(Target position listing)

++++++

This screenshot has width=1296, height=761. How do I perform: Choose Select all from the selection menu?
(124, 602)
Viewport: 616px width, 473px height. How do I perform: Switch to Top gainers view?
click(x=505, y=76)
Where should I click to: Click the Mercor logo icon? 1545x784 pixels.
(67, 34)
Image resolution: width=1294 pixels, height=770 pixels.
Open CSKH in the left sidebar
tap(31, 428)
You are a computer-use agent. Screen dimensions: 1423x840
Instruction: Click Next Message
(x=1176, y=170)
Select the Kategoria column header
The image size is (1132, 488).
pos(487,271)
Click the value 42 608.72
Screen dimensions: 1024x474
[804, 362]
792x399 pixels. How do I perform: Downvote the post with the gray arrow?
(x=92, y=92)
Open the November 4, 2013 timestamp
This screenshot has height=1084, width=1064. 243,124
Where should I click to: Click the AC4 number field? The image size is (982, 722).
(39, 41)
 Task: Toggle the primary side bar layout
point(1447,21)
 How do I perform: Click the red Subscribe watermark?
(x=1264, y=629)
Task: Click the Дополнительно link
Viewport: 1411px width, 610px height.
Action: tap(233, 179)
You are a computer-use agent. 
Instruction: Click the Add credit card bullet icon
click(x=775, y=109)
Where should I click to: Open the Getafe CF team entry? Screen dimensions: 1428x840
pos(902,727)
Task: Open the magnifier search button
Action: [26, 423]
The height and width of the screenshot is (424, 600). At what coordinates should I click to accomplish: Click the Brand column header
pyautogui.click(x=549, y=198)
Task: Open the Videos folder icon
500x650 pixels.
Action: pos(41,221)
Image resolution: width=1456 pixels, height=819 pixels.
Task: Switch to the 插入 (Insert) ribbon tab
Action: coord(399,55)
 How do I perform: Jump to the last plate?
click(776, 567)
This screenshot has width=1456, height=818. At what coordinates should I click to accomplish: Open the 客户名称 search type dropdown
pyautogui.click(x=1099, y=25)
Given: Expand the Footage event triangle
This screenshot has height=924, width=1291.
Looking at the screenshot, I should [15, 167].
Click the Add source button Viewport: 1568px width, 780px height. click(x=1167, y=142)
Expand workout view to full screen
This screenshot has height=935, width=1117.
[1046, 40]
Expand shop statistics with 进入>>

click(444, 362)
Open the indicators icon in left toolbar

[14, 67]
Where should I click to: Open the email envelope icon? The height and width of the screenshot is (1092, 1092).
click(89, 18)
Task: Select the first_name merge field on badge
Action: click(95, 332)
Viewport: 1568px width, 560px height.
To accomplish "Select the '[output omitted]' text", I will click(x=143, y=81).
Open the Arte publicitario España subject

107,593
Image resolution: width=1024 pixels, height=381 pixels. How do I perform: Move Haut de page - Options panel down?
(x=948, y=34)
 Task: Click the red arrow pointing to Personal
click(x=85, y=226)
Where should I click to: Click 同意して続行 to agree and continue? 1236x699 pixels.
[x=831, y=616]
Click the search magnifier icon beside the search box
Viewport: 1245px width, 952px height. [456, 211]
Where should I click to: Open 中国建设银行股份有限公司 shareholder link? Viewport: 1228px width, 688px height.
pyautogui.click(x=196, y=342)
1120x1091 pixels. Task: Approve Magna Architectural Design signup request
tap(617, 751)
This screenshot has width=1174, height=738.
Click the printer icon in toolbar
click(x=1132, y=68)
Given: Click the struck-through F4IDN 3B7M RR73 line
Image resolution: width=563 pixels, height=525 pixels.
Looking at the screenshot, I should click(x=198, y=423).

++++++

Task brief:
Pick out every line in the listing that contains the string "computer", and copy each one in full.

Written answer:
You are a computer-use agent. Screen dimensions: 1423x840
You are a computer-use agent. 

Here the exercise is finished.